Hybrid meetings can be the best of both worlds — or the worst.
Done well, they let you gather your local team in one room while including remote colleagues without anyone feeling like a second-class participant. Done poorly, the people on screen end up staring at the backs of heads, unable to hear or be heard.
Here are ten practical tips to make your hybrid meetings actually work.
1. Design for remote participants first
If remote people can see, hear, and participate, the in-room folks almost always can too. Start by asking: “What will this feel like for someone joining from a laptop at home?”
2. Use one main screen for shared content
Instead of everyone in the room opening the slide deck, display it on a large screen or projector.
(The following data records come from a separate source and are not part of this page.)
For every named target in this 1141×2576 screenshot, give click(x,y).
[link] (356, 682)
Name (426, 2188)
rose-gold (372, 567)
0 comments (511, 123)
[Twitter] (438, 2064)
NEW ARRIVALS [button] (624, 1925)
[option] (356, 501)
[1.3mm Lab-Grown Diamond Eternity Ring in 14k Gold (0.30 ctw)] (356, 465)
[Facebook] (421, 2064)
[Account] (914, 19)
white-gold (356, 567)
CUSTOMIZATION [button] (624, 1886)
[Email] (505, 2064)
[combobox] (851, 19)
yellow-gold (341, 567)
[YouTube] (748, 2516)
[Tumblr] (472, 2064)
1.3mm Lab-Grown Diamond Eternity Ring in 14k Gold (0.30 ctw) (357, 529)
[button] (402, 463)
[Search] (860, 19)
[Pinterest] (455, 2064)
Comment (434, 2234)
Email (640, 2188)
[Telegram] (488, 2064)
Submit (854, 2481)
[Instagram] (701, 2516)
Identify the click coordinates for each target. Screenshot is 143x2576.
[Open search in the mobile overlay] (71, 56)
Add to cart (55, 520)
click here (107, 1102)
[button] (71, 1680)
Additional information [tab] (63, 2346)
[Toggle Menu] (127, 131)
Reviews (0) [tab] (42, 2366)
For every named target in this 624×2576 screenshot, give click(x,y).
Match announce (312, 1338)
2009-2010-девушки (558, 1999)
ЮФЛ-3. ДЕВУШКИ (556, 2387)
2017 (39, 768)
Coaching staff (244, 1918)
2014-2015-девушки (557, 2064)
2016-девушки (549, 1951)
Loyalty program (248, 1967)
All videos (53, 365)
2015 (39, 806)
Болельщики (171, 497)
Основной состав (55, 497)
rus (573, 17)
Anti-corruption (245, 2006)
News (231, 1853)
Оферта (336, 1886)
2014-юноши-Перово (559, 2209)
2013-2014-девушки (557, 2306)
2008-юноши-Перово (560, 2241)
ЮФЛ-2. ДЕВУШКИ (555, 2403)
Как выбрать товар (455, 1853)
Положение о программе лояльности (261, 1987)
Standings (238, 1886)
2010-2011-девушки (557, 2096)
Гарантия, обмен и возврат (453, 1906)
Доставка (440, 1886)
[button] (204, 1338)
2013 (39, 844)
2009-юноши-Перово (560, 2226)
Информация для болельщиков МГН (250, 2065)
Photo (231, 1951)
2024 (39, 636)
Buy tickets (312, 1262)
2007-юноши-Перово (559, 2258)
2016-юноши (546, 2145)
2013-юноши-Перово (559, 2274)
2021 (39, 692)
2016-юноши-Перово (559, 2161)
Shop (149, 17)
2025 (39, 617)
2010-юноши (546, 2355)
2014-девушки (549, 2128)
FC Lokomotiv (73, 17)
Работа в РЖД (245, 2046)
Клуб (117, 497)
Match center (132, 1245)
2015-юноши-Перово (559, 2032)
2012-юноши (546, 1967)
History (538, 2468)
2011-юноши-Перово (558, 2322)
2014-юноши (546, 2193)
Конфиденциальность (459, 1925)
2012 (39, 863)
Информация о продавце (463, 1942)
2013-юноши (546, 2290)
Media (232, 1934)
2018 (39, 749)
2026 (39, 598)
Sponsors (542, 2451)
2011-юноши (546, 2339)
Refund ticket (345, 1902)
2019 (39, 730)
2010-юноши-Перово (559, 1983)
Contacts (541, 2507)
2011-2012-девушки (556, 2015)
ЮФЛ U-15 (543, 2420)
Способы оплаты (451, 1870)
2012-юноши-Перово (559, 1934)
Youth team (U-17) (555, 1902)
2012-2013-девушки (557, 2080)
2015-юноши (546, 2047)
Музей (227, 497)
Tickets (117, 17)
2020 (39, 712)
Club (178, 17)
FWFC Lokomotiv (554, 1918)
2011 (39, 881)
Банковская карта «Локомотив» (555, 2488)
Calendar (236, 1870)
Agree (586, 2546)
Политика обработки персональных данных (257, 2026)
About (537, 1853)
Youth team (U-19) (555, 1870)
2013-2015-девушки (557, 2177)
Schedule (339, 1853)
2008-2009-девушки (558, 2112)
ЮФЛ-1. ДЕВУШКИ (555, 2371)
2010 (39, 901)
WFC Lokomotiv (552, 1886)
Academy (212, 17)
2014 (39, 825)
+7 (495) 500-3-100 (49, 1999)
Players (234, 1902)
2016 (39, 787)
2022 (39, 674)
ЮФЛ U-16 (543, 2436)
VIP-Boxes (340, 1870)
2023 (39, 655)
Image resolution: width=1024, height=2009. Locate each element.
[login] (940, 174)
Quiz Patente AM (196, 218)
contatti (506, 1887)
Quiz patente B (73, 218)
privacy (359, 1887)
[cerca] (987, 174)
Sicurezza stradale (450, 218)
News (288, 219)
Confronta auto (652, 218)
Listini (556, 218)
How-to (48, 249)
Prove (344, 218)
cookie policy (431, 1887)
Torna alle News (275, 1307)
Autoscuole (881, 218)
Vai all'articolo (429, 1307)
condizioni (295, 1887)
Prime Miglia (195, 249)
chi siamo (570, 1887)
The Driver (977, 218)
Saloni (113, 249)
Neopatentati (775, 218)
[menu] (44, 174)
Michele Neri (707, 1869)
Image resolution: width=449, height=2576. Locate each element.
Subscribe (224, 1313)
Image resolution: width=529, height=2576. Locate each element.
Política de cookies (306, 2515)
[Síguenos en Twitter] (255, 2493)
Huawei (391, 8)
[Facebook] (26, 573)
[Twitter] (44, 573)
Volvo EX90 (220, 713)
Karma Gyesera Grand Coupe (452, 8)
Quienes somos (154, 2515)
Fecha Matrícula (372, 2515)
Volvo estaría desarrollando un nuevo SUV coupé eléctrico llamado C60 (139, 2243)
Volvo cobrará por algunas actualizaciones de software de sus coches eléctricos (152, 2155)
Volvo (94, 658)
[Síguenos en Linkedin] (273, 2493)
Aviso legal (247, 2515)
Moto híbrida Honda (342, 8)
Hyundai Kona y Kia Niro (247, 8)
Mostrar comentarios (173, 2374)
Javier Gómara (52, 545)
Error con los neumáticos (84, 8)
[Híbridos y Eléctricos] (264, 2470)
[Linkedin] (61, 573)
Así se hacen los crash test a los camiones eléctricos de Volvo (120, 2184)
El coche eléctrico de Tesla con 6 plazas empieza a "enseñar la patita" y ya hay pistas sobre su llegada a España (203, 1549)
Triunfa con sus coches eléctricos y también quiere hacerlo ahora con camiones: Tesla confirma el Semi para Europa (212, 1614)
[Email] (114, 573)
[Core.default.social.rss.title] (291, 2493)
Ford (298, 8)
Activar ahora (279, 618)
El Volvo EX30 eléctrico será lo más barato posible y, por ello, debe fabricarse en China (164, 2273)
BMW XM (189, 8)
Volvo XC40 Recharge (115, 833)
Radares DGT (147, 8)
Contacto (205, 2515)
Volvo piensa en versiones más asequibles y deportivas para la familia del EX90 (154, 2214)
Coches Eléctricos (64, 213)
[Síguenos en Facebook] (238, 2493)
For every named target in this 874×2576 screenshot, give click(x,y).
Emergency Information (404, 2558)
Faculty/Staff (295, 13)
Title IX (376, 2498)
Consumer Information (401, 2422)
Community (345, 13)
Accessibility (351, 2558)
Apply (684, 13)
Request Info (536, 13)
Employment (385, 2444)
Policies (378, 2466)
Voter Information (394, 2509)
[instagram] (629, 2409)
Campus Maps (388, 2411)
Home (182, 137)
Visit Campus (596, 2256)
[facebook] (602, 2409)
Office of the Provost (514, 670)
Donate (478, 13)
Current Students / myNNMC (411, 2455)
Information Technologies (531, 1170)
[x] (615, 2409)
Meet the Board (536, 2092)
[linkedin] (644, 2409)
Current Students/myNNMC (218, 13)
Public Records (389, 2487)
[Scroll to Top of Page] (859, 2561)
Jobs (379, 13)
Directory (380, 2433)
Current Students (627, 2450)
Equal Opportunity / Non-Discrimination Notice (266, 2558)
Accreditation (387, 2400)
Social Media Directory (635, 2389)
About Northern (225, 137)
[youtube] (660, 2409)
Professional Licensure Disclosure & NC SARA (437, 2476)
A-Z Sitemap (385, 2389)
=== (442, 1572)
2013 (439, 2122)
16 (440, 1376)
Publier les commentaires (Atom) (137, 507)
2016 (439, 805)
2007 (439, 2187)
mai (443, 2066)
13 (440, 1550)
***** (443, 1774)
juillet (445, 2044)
That way the camera can capture both the content and the room, and you’re not dealing with a sea of glowing screens.
3. Invest in good audio
Audio matters more than video. Use:
- A quality room microphone (or a few mics if the room is large)
- External speakers so remote voices are clear
Avoid relying on the tiny laptop mic in the front row.
4. Put the camera at eye level
Place the camera near the screen, at roughly eye height, so remote participants feel like they’re part of the room instead of looking up people’s noses or at the ceiling.
5. Assign a “remote advocate”
Give one person the specific job of watching the chat, checking in with remote attendees, and flagging questions. Speakers can’t realistically monitor both the room and the Zoom chat at once.
6. Start with a tech check
Five minutes before the official start:
- Confirm audio both ways
- Ask a remote participant to say hello
- Share your screen and run one test slide
Fixing issues up front is far less awkward than doing it in the middle of a presentation.
7. Use simple engagement tools
To keep everyone involved:
- Ask “show of hands” questions and have the remote advocate read out results in the chat.
- Use quick polls.
- Break into small groups in the room and breakout rooms online, then reconvene.
8. Avoid side conversations in the room
Remote attendees can’t hear the quick comments people make to their neighbors. Encourage people to speak up or wait until the group discussion so everyone stays in the loop.
9. Share materials in advance
Send slides, handouts, and links ahead of time so remote participants can follow along even if their screen is small or their connection hiccups.
10. Wrap up with clear next steps
End by summarizing decisions, assigning owners, and confirming how notes will be shared. Hybrid meetings can feel more scattered; a strong wrap-up creates clarity.
Hybrid meetings take a little more planning than a typical in-person meeting, but with the right room, equipment, and habits, you can make remote and in-room participants feel like one team — not two separate worlds.